Recorded data ▸
■ ■ ■ ■
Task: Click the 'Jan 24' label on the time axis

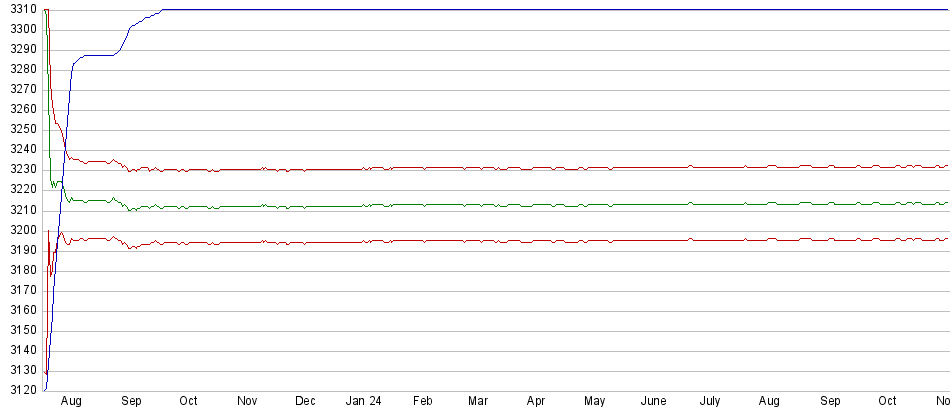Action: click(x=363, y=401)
■ ■ ■ ■
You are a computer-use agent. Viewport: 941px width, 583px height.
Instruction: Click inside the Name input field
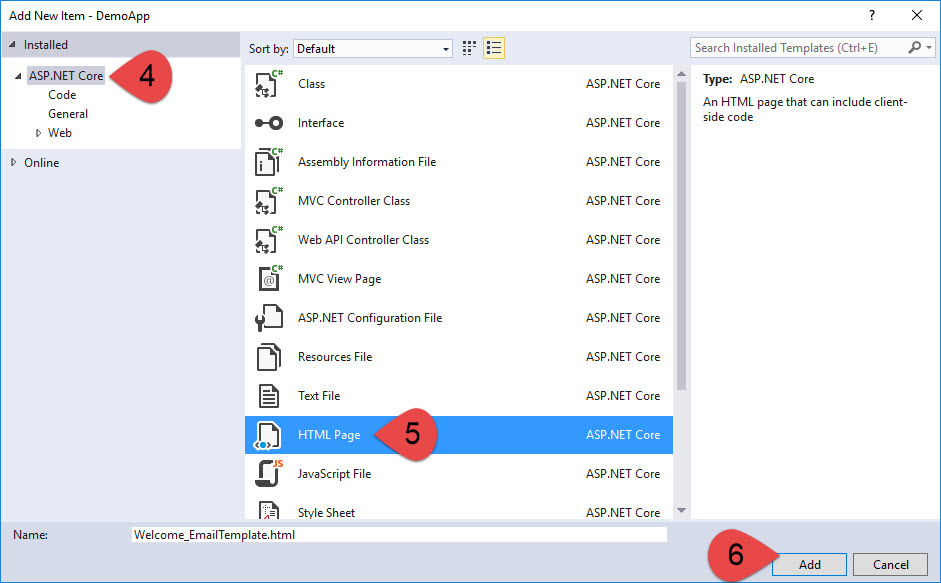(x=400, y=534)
■ ■ ■ ■
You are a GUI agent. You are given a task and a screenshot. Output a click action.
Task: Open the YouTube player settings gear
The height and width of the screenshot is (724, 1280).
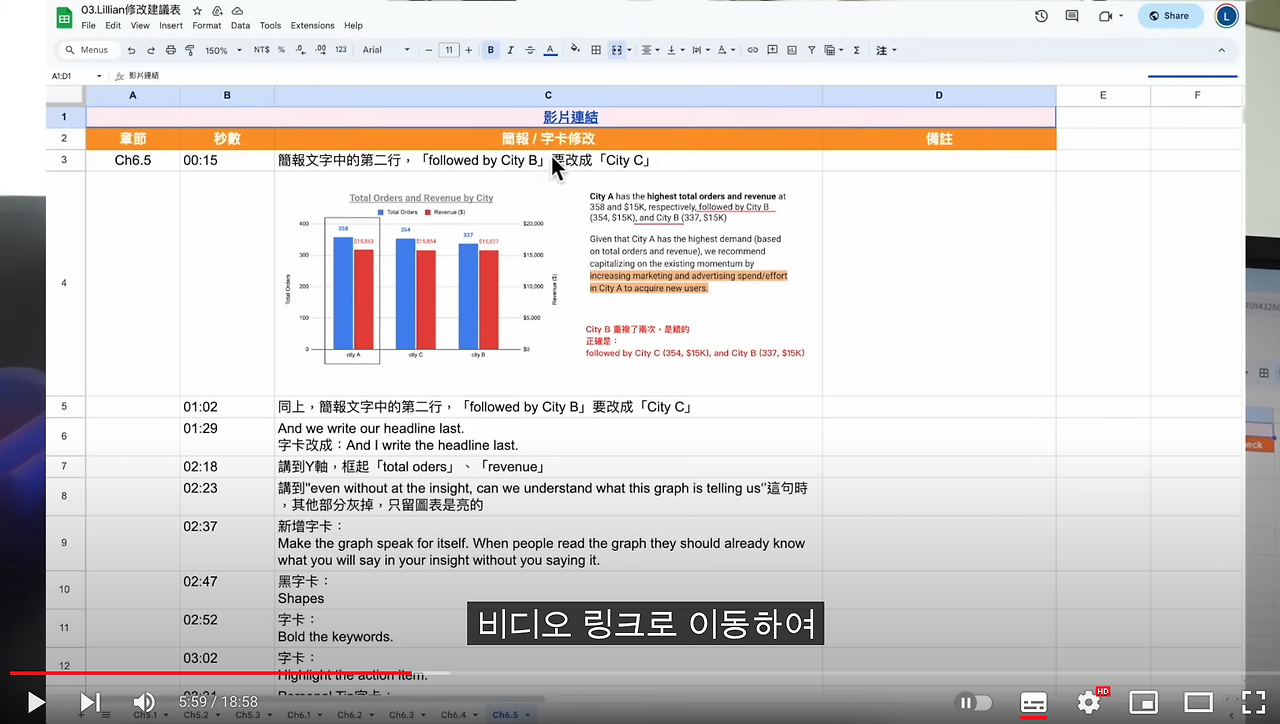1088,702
■ ■ ■ ■
Problem details ▸ Your task is to copy each line from the material above that includes the word "agent".

Solved exercise ▸
You are a computer-use agent. Viewport: 941px width, 583px height.
You are a GUI agent. You are given a task and a screenshot. Output a click action.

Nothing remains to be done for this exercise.